Une victoire démocrate à la Pyrrhus ? Il serait peu de dire que l’échec d’Hillary Clinton ne semble pas avoir été médité. Une dynamique populaire franche n’est pas possible sans l’expression d’un parti pris identifié et clair sur les grands enjeux de notre époque. Ecologie, inégalités, racisme, santé, éducation, sont autant de sujets que le programme du candidat démocrate n’aborde qu’avec une tiédeur loin d’être à la hauteur des défis. La campagne de Bernie Sanders pendant les primaires comme les combats menés par Alexandria Ocasio-Cortez, Ilhan Omar, Rashida Tlaib, Ayanna Pressley et tant d’autres membres de la gauche du parti démocrate avaient pourtant ouvert une voie pour renouveler la scène politique américaine et renouer avec une dynamique politique forte, jeune et prometteuse. Ces dernières ont d’ailleurs été réélues haut la main, et le Squad (surnom donné à ce beau quatuor) est rejoint par de nouvelles figures, la famille de la gauche américaine s’agrandit.

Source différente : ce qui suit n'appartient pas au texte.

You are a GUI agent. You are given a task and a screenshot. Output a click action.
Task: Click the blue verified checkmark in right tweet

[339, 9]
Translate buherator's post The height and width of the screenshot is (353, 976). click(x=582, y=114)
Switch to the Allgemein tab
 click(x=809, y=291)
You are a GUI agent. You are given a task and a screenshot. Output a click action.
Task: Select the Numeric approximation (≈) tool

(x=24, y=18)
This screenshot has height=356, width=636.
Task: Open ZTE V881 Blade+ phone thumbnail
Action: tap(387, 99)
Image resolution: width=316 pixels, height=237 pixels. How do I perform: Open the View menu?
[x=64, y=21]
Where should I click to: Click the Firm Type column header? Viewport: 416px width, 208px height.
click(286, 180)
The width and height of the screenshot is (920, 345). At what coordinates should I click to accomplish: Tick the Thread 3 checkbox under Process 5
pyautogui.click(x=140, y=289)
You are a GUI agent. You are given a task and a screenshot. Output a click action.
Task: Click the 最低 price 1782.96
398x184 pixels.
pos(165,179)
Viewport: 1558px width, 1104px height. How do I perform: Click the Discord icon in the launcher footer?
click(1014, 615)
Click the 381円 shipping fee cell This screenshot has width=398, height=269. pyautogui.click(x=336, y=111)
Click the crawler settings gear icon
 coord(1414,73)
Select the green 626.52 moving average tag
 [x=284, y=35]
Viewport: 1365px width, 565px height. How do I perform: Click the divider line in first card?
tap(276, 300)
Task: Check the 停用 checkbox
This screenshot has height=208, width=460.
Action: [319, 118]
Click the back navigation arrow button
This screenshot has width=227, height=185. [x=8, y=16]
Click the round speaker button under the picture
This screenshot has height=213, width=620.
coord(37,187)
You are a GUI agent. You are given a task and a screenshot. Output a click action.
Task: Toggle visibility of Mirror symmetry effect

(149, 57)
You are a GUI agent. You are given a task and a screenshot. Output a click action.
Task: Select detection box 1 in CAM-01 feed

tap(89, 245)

Il est trop tôt pour tirer les leçons de l’élection. Loin d’être terminé, le dépouillement va faire l’objet d’une bataille violente. Comme prévu Donald Trump a dénoncé des fraudes et avait prévenu avant même l’élection de son intention de ternir le scrutin. Une chose reste néanmoins certaine, l’état de crise profonde de nos démocraties appelle à une réponse qui redonne ses lettres de noblesse au mot politique. Il nous faudra aussi trouver en France le bulletin sur lequel sont présentes les classes populaires, l’espoir écologique et l’esprit démocratique pour reprendre les mots de nos alliés outre-Atlantique. Nous avons un an.